◆ Extracto:
######
Tantos miedos
- Martín Franco
- Jun 22, 2021
- 3 min read

Una caída que parece inocente puede abrir la puerta a sentimientos insospechados
El cuarto día de este año nuestro hijo de seis años se quebró el fémur. Llevábamos apenas quince días viviendo en una nueva casa, y estábamos ilusionados y contentos porque sentíamos que, tras un año largo de encierro por la pandemia, él podría al fin dejar de pasar las horas frente a una pantalla de televisión. Como lo habíamos previsto, no tardó en hacer un grupo de amigos y casi desde el día siguiente se la pasaba jugando en el jardín trasero que une varias de esas casas construidas en ladrillo.
Esa tarde había salido a jugar luego de terminar las clases virtuales. Yo estaba trabajando en el computador cuando escuché llegar a uno de sus nuevos amigos quien, agitado, nos dijo que nuestro hijo se había caído y no podía levantarse del suelo. En un par de segundos llegamos al patio donde lo encontramos tirado, llorando nervioso y con la pierna inmóvil. El vecino —que es médico— logró entablillarlo y nos recomendó llevarlo a urgencias, porque la inflamación de la pierna no le daba buena espina. Allí le tomaron una radiografía que pronto reveló lo peor: la violenta fractura del hueso más largo y fuerte que tiene el cuerpo. «¿Pero qué le pasó a este niño?», nos dijo el médico, como si le costara creer que el accidente había sido —tal y como nos explicó nuestro hijo— un simple enredo con un monopatín del que decidió tirarse sin tener idea de manejarlo.
######
Entradas guardadas:
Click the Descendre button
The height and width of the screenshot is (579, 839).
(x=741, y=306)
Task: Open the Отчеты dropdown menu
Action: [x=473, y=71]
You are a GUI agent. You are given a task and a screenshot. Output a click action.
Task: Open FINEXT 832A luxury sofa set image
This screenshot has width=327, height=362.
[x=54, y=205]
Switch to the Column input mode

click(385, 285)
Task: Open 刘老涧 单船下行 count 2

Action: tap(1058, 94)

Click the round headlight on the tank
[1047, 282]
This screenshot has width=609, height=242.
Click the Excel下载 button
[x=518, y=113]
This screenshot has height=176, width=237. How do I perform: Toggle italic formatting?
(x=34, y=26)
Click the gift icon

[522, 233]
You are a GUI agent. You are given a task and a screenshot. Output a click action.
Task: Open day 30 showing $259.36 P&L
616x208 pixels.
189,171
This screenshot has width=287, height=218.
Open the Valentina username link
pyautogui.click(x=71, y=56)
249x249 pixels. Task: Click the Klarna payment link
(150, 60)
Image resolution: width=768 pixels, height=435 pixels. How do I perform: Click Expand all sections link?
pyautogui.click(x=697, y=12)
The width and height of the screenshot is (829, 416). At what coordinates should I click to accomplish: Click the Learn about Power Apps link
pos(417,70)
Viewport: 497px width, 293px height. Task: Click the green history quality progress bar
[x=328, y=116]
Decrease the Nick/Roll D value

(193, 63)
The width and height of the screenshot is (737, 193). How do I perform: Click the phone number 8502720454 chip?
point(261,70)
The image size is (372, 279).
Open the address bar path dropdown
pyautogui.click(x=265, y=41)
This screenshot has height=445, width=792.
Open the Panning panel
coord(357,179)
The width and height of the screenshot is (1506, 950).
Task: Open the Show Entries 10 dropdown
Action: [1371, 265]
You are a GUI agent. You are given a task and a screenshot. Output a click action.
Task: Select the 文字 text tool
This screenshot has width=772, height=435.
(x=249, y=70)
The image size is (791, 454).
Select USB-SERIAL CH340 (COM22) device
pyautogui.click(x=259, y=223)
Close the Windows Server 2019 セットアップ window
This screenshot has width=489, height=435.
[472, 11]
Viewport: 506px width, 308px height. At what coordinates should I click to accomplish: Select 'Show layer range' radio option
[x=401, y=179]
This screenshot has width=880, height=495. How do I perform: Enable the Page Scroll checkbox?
######
◆ Consigna: Reproduce sin cambios el pasaje del extracto que va desde "Esa tarde había" hasta "idea de manejarlo.".

◆ Tu respuesta:
Esa tarde había salido a jugar luego de terminar las clases virtuales. Yo estaba trabajando en el computador cuando escuché llegar a uno de sus nuevos amigos quien, agitado, nos dijo que nuestro hijo se había caído y no podía levantarse del suelo. En un par de segundos llegamos al patio donde lo encontramos tirado, llorando nervioso y con la pierna inmóvil. El vecino —que es médico— logró entablillarlo y nos recomendó llevarlo a urgencias, porque la inflamación de la pierna no le daba buena espina. Allí le tomaron una radiografía que pronto reveló lo peor: la violenta fractura del hueso más largo y fuerte que tiene el cuerpo. «¿Pero qué le pasó a este niño?», nos dijo el médico, como si le costara creer que el accidente había sido —tal y como nos explicó nuestro hijo— un simple enredo con un monopatín del que decidió tirarse sin tener idea de manejarlo.